## The problem
Write out exactly the lines running from the one with "The image size is (228, 195)." to the end of the data, including both of those lines and excluding pictures.
START Source data
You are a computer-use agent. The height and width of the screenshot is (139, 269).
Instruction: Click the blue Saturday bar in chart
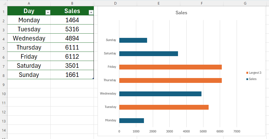point(148,54)
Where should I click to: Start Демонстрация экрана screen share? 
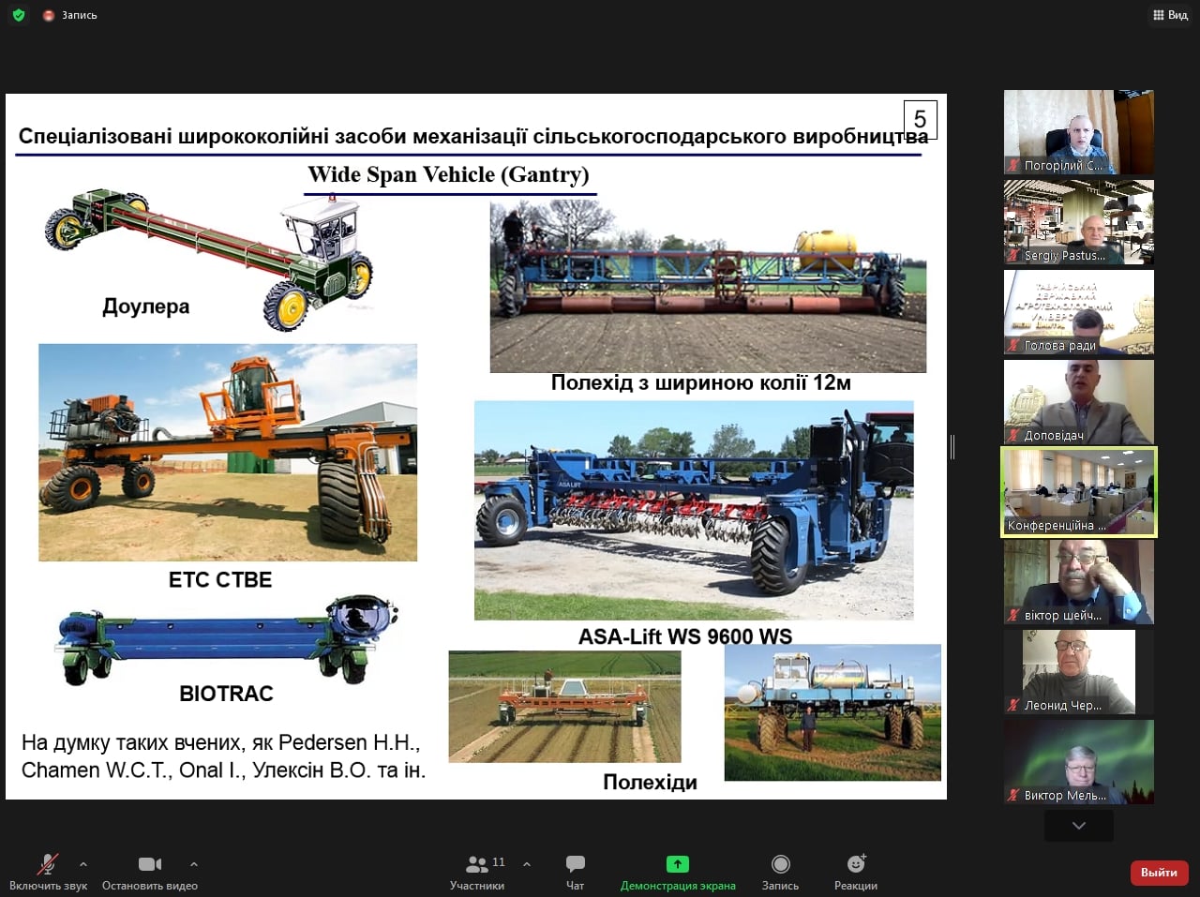click(x=677, y=872)
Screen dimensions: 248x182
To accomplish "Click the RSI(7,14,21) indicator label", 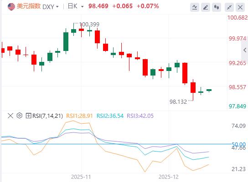I will pyautogui.click(x=47, y=116).
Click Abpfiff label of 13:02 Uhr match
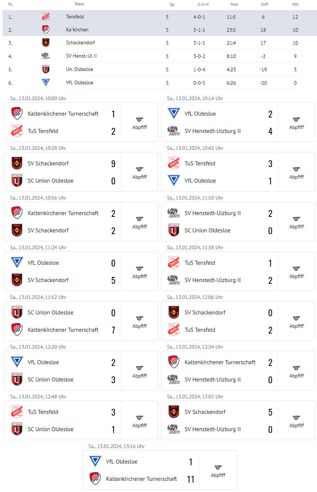 (x=296, y=425)
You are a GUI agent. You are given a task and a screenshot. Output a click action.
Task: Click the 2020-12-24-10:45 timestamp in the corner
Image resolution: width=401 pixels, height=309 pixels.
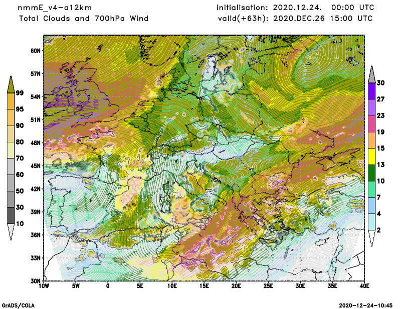pos(366,305)
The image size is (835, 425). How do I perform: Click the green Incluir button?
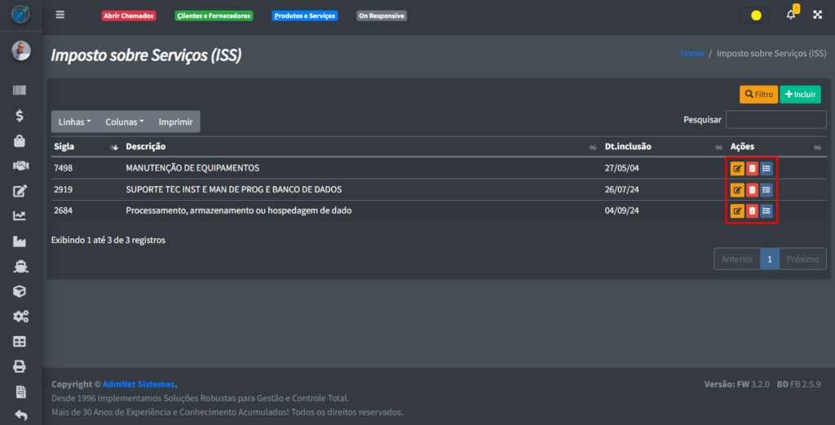coord(800,95)
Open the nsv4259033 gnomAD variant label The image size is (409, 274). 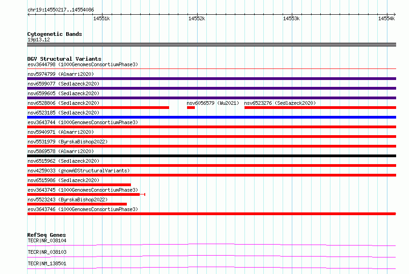pyautogui.click(x=78, y=171)
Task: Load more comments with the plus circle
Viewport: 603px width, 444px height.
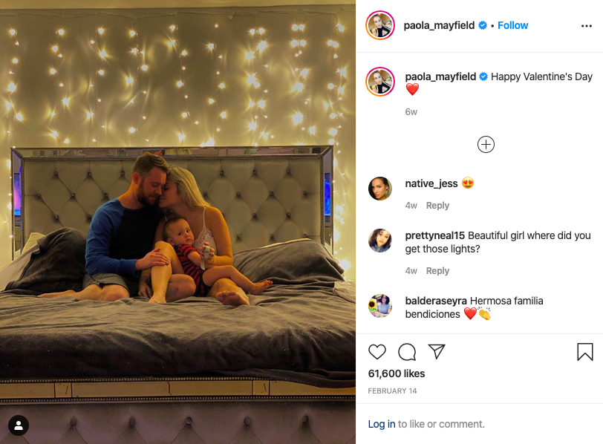Action: (x=486, y=145)
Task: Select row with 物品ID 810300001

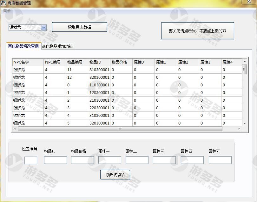Action: pos(99,70)
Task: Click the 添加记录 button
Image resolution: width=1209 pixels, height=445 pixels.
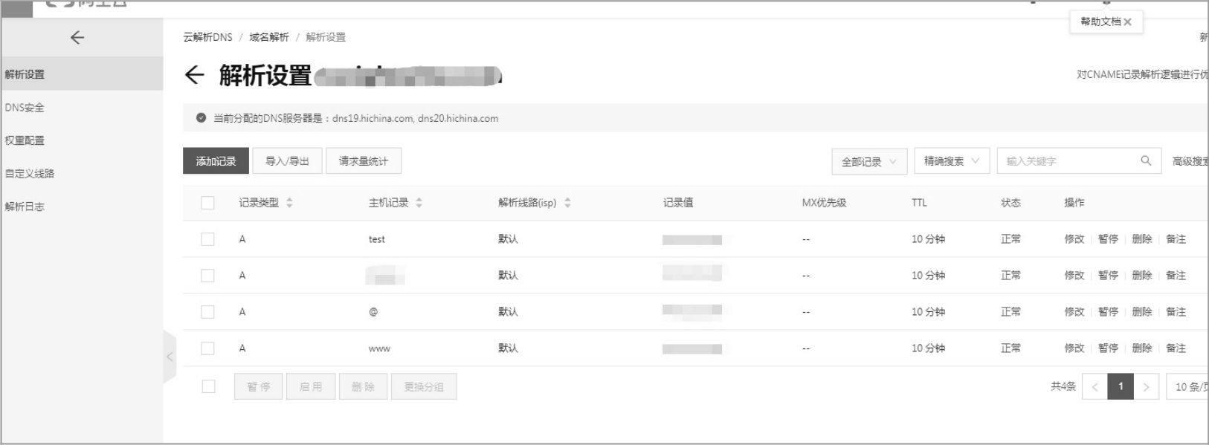Action: (216, 161)
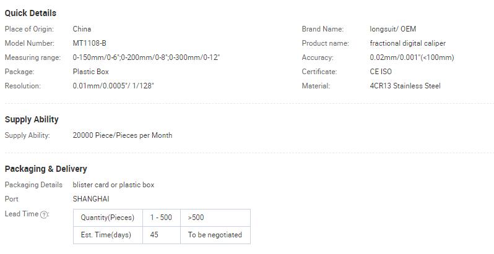
Task: Click the Supply Ability section heading
Action: (32, 119)
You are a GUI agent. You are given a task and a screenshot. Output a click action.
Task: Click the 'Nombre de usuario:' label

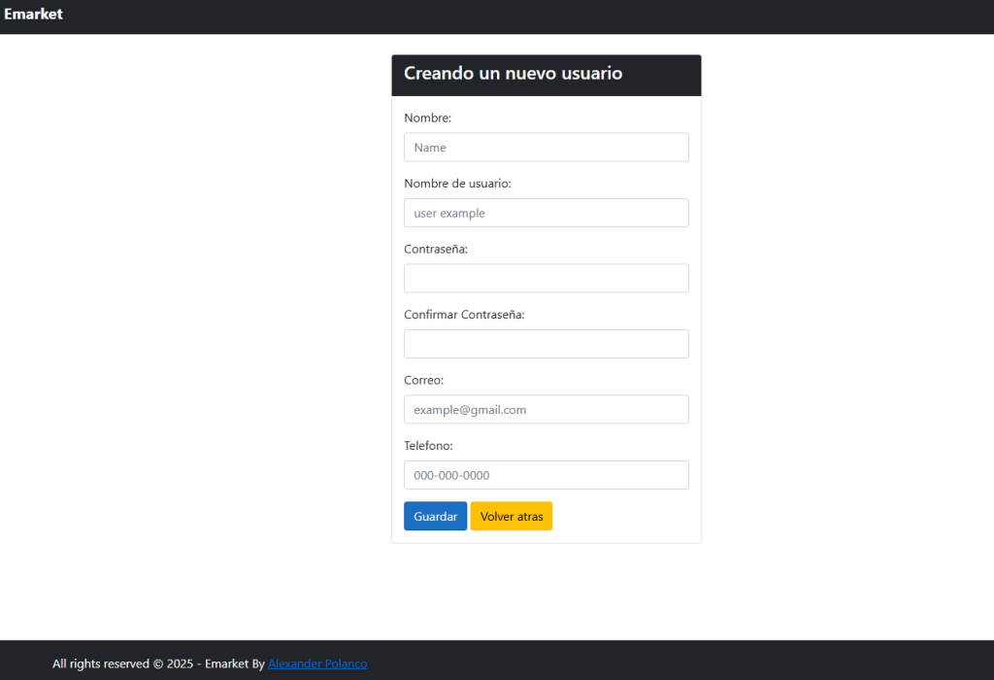click(457, 184)
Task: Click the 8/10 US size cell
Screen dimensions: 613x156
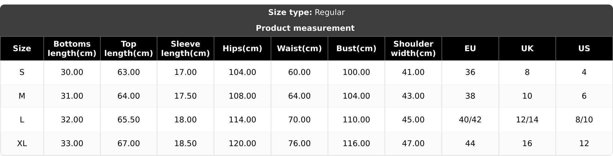Action: point(584,120)
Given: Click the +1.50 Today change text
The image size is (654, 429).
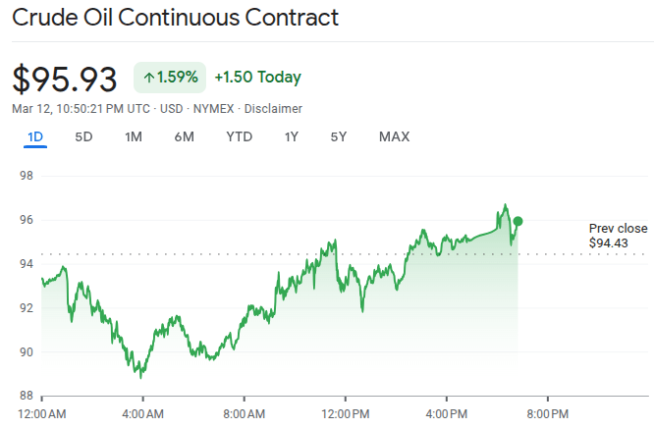Looking at the screenshot, I should point(257,78).
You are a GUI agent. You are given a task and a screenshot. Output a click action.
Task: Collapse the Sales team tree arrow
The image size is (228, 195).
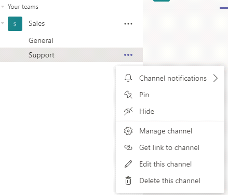click(3, 23)
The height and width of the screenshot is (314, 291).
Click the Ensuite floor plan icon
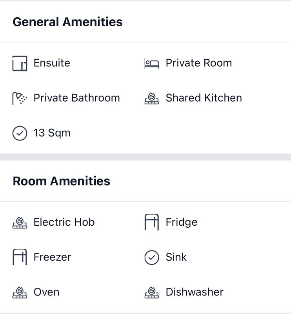[20, 63]
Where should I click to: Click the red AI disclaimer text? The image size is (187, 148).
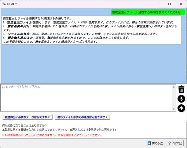tap(52, 135)
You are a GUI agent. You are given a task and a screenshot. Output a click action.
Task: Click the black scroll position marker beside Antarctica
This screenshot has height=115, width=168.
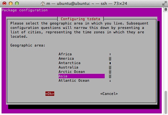click(x=110, y=63)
END Source data
## Task output
The image size is (228, 195).
click(3, 23)
The height and width of the screenshot is (314, 291).
Click the Ensuite floor plan icon
[20, 63]
Where should I click to: Click the red AI disclaimer text? The image size is (187, 148).
tap(52, 135)
You are a GUI agent. You are given a task and a screenshot. Output a click action.
Task: Click the black scroll position marker beside Antarctica
This screenshot has height=115, width=168.
click(x=110, y=63)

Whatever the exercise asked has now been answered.